“Starlight?”
“A fusion reactor is little more than a miniature star, is it not?”
“Forget romantic, that’s downright poetic.”
Marigold shrugged again.
“I’ve had a lot of free time while we huddled in the shuttles. A hobby of mine is old literature, particularly fantasy. I wouldn’t admit this to my troops, but if I read enough of it over a short enough time period, I find it influences how I speak for a week or two.”
“Maybe you can give me a list of your favorite authors later? I wasn’t much of a reader when I was younger,” which is a rather massive understatement, “but I am finding I enjoy it more now.”
Marigold nodded.
“Let’s get up to the bridge. I want to watch as the ship comes back to life.”
They walked on, in silence once more, but now the darkness didn’t seem so oppressive to Morgan. Now it felt full of potential. A sleeping man, about to wake up.
At last they reached the lifts below the bridge. Pulling open a discreetly hidden panel next to the lifts, Morgan triggered the lock on the small hatch leading to the crawlspaces. Pulling it open revealed an even darker hole, much smaller than the corridor they were in.
“Another thing I wouldn’t admit to my troops. I hate ladders,” Marigold admitted.
“Well, at least we’re in our skinsuits,” Morgan pointed out. “It would be far more irritating to have to climb up in our regular uniforms.”
“Yours more than mine,” Marigold muttered, before adding in a normal level voice, “There are certainly downsides to skinsuits, but moving freely is one of the best advantages.”
“That and we’re kept cool, or warm, as needed,” Morgan added.
“Yeah. Pity we couldn’t just stay in them the whole time. That would have solved a lot of problems.”
Morgan grunted in disgust.
“And caused a whole bunch more. Even with the suit keeping you cool, it still is a pain to wear it more than four or five hours at a time. I’d hate to wear it for even one full day, let alone a week or month.”
Marigold laughed.
“Try being in the Marines sometime. Longest I ever had to wear a skinsuit – and one of the armored ones, mind, not these lighter civilian types – was a week. I couldn’t even crack the helmet to get food, we had to just plug in to a dispenser and refill the liquid MRE pouch.”

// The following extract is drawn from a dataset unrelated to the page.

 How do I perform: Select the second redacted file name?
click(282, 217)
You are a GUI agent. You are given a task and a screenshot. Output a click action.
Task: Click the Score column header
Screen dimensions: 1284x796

“What does that even mean, MRE?”
“I knew a guy once who said he knew, something off Old Earth. We just ignored him. You might as well ask why they still called us Marines, when there wasn’t any single marine thing about it. They’re MRE’s, always have been, always will.”
“What, what does marine mean then, I always assumed it just meant space military?”
“Now, sure. Originally it just meant something coming from the ocean or sea.”
“And this is the language picked to be the standard for the galaxy? I’ll admit to trying to pick up a bit of Japanese after starting with Takiyama, and getting nowhere, but Standard English is just weird.”
This just got the LT laughing again.
“Picked is too strong a word. Stumbled drunkenly and accidentally are others. A lot of stuff in this galaxy makes more sense when you realize almost none of it is planned. Stuff happens, we react, and eventually ends up being normal.”
They had reached the hatch leading out to the bridge, so Morgan didn’t respond to that. Not that she had a response.
The captain was already on the bridge, seated in his chair like he’d never left it. He was, however, alone on the bridge.
“Ah, Black, good. I want you at the engineering station while they handle the startup sequence down in engineering. You’ve got the best mechanical background of the few of us present. Marigold, if you would oversee the powering of the weapons systems, to make sure there aren’t any oddities.”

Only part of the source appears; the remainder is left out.